Questions like: aren't the instincts of the individual neutralised by the fears of the government? Aren't there, beyond the sprawling supermarkets, some of the most protected prisons, more nationally distinctive than Guantanamo? Hasn't the Wall returned to the mind, heralding a globalisation of the ghettos? Freedom is still a disputed idea in many parts of the flattened world, in spite of the first stirrings of an Arabian Spring. Friedman, though, has convinced himself that he is the lone witness to the grand march of history. Remember the one who sighted the cadaver of history in the high street of market liberalism?
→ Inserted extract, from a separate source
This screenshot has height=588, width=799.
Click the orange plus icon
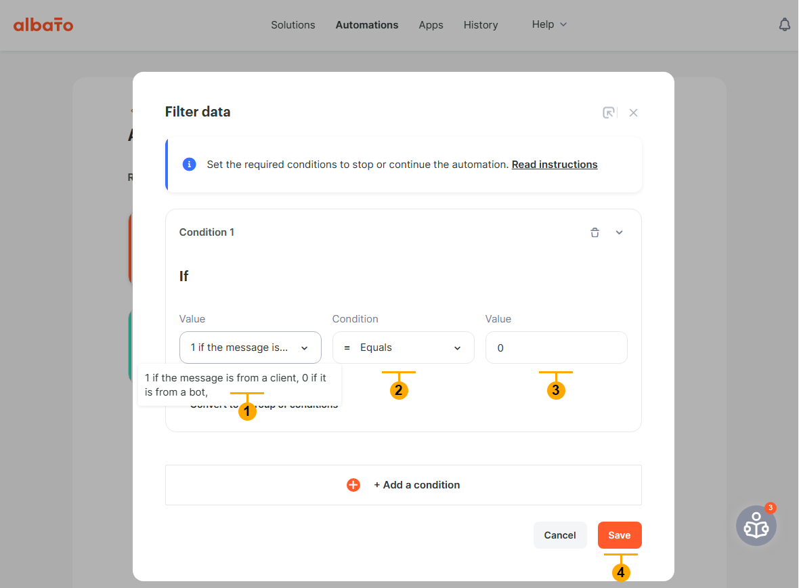click(x=353, y=485)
That was post-Soviet triumphalism, and old ghosts of nationalism would step out of the basement of freedom to ridicule him. Then a venerable professor felt it was a vindication of his theory on the clash of civilisations. The first full-scale war of the 21st century was necessitated by the rage against civilisation. And to both writers, the chosen audience was the White House. Friedman is not in the same league. The three-time Pulitzer winner is making sense of what the late George F. Kennan called the "history of the present". But the author of From Beirut to Jerusalem: One Man's Middle Eastern Odyssey, a marvellous mix of reportage, memory and history, is hardly visible here. The world may not be beguilingly flat, but this book is.